··· TEXTO PARA LEITURA ···
É preciso, pois, abandonar o processo, gélido e pérfido, e enxergar, com olhos de ver, e de sentir, as estruturas ósseas, gentis e perfulgentes, com sangue de pouca tinta, que não vivem, apenas aguentam, que não moram, apenas se encobrem, nas lonas, nas taperas e nas casinhas de pau-a-pique. No gabinete refrigerado, o juiz não sente as dores alheias, já que “na abastança, é impossível compreender as lutas da miséria”, diria o velho Machado de Assis.

Recém-ingresso na Magistratura, minha primeira aventura foi em Rosana-SP, no Pontal do Paranapanema. O Instituto de Terras do Estado de São Paulo ingressou com uma ação de reintegração de posse, para que os invasores abandonassem uma pequeníssima porção que pertencia ao Estado mais rico da Federação. Antes de decidir, fui, num domingo, visitar os invasores. Eram, em sua maioria crianças, idosos e mulheres; algumas grávidas. Numa das casinhas de pau-a-pique, estavam alojados vários infantes, um dos quais, não me esqueço, deficiente mental.

Aqueles olhinhos grandes, afundados no rosto esquelético, lembravam a pequena Helena, que em “Humilhados e Ofendidos”, de Dostoievski, mendigava na rua, de uma Rússia aristocrática e burguesa; lembravam a pequena Cosette, que em “Os Miseráveis”, de Victor Hugo, escravizou-se na taverna dos Ternádiers, numa França também aristocrática e recém-apresentada aos novos ares perfumados e verdejantes de uma Revolução que estava no porvir.

É óbvio que a liminar, pedida pelo Instituto de Terras, foi negada. Foi negada, porque o Instituto era o Executivo Estadual em atuação. Era um dos poderes, limitado pelos limiares de uma Constituição, em que a dignidade humana é o valor-mor, dignidade, essa, para cuja concretização se reclama a busca por uma sociedade livre, justa e solidária. Isso não é poesia constitucional, é norma, ou mesmo princípio, de obrigatória observância. Não é programa de ação, é obrigação constitucional.

Estado que queira expulsar esses invasores, deve organizar-lhes moradia. Estado que queira promover a reforma agrária, deve combater a grilagem e o latifúndio. Estado que queira ser justo, deve criminalizar não os que reivindicam a justiça, mas aqueles que atravancam o desenvolvimento humano brasileiro.

Não temamos os pobres, os sem-terra. Temamos o que existe dentro de nós, poetizava Victor Hugo, em “Os Miseráveis”. Juízes, temos que nos desfazer dos preconceitos, dos supostos perigos externos, que uma mídia corrupta, defensora da miséria, do latifúndio, do agronegócio e da morte, insiste em despejar nas nossas consciências.
··· INFORMAÇÕES EXTRAÍDAS ···
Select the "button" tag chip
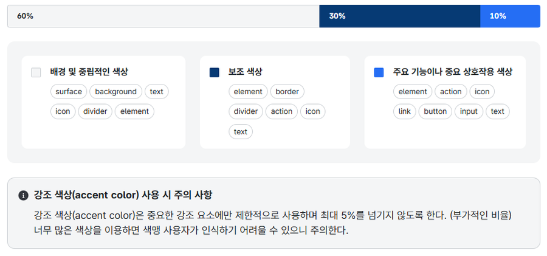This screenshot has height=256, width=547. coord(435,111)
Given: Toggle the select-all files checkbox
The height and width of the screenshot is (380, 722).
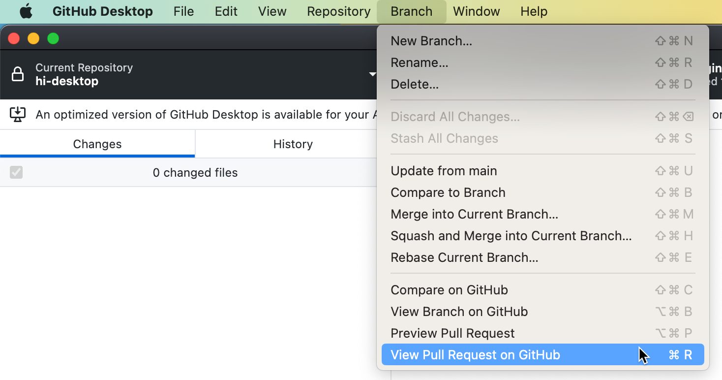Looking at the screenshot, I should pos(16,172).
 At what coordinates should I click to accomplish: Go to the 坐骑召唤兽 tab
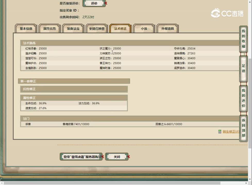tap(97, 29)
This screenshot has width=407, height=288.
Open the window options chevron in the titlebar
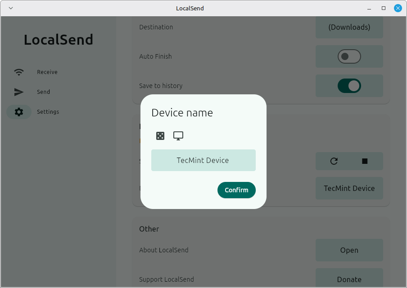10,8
···
··· INFORMAÇÕES EXTRAÍDAS ···
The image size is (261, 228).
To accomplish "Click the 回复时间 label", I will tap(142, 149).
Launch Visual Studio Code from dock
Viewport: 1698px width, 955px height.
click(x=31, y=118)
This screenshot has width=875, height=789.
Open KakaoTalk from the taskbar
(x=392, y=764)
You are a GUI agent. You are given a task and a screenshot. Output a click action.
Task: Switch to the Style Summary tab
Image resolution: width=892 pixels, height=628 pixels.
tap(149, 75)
···
§ INSTRUÇÃO 1
Indique se cada afirmação abaixo está de acordo com o texto sobre a reintegração de posse em Rosana, respondendo sim ou não e citando literalmente as palavras do texto que decidem a questão: (a) a visita aos invasores ocorreu num domingo, antes da decisão; (b) a liminar pedida pelo Instituto de Terras foi concedida; (c) a frase "na abastança, é impossível compreender as lutas da miséria" é atribuída a Victor Hugo.
§ INSTRUÇÃO 2
Prossiga com o texto sobre a reintegração de posse em Rosana, começando logo após a última frase apresentada.

§ RESPOSTA DA TAREFA 1
(a) Sim: "Antes de decidir, fui, num domingo, visitar os invasores."
(b) Não: "É óbvio que a liminar, pedida pelo Instituto de Terras, foi negada."
(c) Não: "diria o velho Machado de Assis."

§ RESPOSTA DA TAREFA 2
O Estado -no que se inclui, obviamente, o Judiciário- deve deixar de ser o Javert – aquele policial, do romance de Victor Hugo, que corporifica a lei que petrifica o coração e a alma, que persegue, a todo o tempo, aquele que furtou um pão para alimentar a miserável família.

Se os juízes continuarmos a rasgar a Constituição, se os juízes continuarmos a interpretar as questões agrárias como a luta entre invasor-moço-mau X latifundiário-moço-bom, se os juízes continuarmos a fazer ouvidos moucos à empresa capitalista rural monopolizada pela cana-de-açúcar, destruidora do meio ambiente, e corporificada no agronegócio, se os juízes continuarmos a criminalizar os movimentos sociais, seremos apenas um simulacro de juízes, em que nossas penas escreverão sentenças tecnicamente limpas, mas imersas numa imundície moral, num pântano de injustiça, num calabouço de indignidades.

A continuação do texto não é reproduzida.